On Mon, 25 Sep 2023 18:32:19 GMT, Roman Kennke <rken...@openjdk.org> wrote:

>> src/jdk.hotspot.agent/share/classes/sun/jvm/hotspot/runtime/Threads.java 
>> line 247:
>> 
>>> 245:                 // Java code and locking state can change at any time. 
>>> This code is not
>>> 246:                 // expected to be precise, so we return null here.
>>> 247:                 return null;
>> 
>> If the JVM is in a consistent state, do we expect that this should not 
>> happen? If so, then a warning message would be the usual SA approach. 
>> Basically let the user know we detected an issue rather than just quietly 
>> succeeding.
>
> Yes. But unless we run this at a safepoint, there is no consistent state when 
> we race with locking. I don't think we want to spam users with warnings 
> whenever we run into anonymous owners (which is not too infrequent).
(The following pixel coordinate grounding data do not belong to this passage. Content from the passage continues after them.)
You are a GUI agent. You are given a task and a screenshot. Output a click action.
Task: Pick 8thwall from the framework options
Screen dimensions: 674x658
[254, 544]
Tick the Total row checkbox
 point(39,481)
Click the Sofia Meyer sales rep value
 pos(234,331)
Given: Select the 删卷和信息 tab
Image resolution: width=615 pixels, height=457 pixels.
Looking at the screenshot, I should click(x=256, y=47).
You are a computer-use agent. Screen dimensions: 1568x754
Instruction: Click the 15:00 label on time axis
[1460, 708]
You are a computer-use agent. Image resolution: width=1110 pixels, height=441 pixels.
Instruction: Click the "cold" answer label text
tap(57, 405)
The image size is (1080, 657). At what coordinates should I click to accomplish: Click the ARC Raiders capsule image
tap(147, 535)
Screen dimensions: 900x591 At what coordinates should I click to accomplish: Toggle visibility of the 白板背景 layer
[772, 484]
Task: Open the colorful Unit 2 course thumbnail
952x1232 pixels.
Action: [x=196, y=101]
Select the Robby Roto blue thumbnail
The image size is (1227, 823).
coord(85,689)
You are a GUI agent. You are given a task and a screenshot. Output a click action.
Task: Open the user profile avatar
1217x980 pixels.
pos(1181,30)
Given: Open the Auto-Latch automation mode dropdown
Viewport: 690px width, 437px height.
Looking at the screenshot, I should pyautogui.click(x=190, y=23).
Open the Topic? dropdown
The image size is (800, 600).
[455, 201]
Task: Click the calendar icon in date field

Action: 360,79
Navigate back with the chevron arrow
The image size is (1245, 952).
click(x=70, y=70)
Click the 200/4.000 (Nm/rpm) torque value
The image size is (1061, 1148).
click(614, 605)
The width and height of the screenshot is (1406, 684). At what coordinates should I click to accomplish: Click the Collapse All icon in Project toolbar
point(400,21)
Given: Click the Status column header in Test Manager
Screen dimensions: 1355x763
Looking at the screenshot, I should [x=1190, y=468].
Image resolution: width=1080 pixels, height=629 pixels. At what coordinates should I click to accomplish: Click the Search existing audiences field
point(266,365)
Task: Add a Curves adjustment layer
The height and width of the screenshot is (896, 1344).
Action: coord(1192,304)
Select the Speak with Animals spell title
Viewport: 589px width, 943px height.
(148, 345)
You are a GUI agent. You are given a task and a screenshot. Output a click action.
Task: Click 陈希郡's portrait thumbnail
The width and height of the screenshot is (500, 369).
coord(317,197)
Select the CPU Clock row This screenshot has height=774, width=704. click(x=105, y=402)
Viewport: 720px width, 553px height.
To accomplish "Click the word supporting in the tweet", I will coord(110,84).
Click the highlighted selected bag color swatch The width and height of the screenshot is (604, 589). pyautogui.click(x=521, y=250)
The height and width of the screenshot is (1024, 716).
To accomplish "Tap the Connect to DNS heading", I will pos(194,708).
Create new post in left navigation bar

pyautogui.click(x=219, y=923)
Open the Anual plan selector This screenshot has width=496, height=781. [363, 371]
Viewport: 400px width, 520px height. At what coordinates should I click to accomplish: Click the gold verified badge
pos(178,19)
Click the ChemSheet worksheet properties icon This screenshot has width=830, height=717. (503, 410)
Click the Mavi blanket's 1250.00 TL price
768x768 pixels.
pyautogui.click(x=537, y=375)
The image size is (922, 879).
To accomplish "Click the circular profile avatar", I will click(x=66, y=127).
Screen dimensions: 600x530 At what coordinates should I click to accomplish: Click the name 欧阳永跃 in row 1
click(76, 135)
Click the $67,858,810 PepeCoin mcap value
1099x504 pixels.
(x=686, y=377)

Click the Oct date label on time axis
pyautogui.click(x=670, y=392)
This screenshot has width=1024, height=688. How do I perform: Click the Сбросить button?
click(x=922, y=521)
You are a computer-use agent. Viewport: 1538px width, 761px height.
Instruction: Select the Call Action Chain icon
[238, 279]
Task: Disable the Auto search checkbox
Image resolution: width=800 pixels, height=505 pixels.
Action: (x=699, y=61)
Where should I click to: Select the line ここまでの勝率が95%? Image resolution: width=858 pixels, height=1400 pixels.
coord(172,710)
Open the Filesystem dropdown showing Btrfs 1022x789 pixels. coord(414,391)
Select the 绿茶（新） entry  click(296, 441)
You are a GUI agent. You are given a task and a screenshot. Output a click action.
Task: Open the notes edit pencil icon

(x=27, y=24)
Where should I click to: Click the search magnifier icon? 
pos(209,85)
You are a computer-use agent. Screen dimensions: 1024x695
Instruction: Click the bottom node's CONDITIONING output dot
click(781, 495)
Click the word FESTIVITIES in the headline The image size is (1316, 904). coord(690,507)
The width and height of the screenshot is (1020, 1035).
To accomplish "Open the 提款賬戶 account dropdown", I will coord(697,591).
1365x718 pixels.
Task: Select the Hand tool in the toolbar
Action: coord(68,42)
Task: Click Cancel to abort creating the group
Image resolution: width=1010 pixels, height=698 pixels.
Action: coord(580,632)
Existing 
> (pre-lightweight-) locking doesn't print warnings either, when a thread 
> that's expected to lock on an object has moved on or otherwise encounters 
> racy state.

I need a better understanding of anonymous owners and the race you think is 
going on here. 99+% of the time if we are not at a safepoint, pretty much 
everything still works fine with SA. Safe points guarantee safe access, but not 
being at a safepoint does not guarantee there will be an issue for SA. It 
usually still works, and we try to report when it doesn't.